Bragolgirith
Bragolgirith

Reputation: 2238

OpenID Connect: transparent authentication for legacy clients using Resource Owner Password Credentials

We're currently rewriting various services to use OpenID Connect (via Keycloak). This works great for any modern browser-based clients, but in our case we also need to support legacy IoT devices, which:

From the documentation we gathered that mapping each device to a Keycloak user and using the Resource Owner Password Credentials would be the way to go in such cases.

We were thinking that it'd be nice to add centralized support for such devices by exposing a reverse proxy that sits in front of all services and performs the following steps:

  1. Receive the IoT device requests (and optionally terminate SSL)
  2. Extract the credentials from the request (either basic auth / client certificate)
  3. Perform the Resource Owner Password Credentials Flow against Keycloak to exchange the credentials for an access token (where the IoT device acts as the OAuth Resource Owner and the reverse proxy acts as the OAuth Client
  4. If successful, enrich the original request with the retrieved access token and forward it to the proxied service

In that way the entire OpenID Connect authentication is transparent for any legacy devices.

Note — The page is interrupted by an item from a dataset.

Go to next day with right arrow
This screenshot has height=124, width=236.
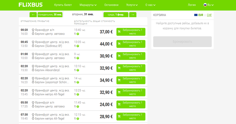133,15
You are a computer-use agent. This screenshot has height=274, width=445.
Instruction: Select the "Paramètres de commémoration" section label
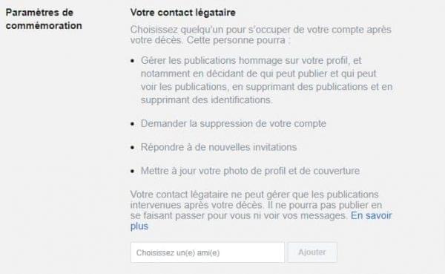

This design could be further improved/optimized by caching the access tokens for the duration they are valid for (using the credentials as the cache key) and refreshing them when they expire.

Now, this idea seems like such a no-brainer, that we were surprised that we couldn't find any existing gateways, reverse proxies or plugins that do this. So I guess we're in need of a sanity check on:

UPDATE 1: (responding to question) The described legacy IoT devices are (physically) Arduino microcontrollers with baked-in unique credentials. In the context of Keycloak, each such Arduino microcontroller is mapped as a Keycloak user. We're open for suggestions if this is not the most adequate mapping for this use-case.

UPDATE 2: (responding to question) Agreed that the Client Credentials Flow would be semantically more correct for such a device-to-device authentication and any future devices we produce will use it. However we can't use it for the existing legacy devices for two reasons: 1) the devices only know the server's URL and can't authenticate directly against Keycloak and 2) we also want to support SSL Client Authentication using a X.509 certificate and from our understanding Keycloak only supports X.509 client certificate user authentication for users, and not for clients.

Upvotes: 1

Views: 829

Answers (1)

user229044
user229044

Reputation: 239312

Is this something that can work as described or are there any obvious flaws with the idea?

It works fine, so long as your OP supports the Resource Owner Password Credentials flow, which is deprecated and removed from modern OAuth2.

Why isn't anyone doing this already? (assuming that supporting legacy devices is a major pain point when switching to OpenID Connect)

Lots of reverse proxies do this, just not with resource owner credentials. The ROPC flow was never a good idea, exists for legacy reasons, and has been removed from OAuth 2.1.

I suspect that most people move away from storing and transmitting resource owner credentials as they modernize their architecture.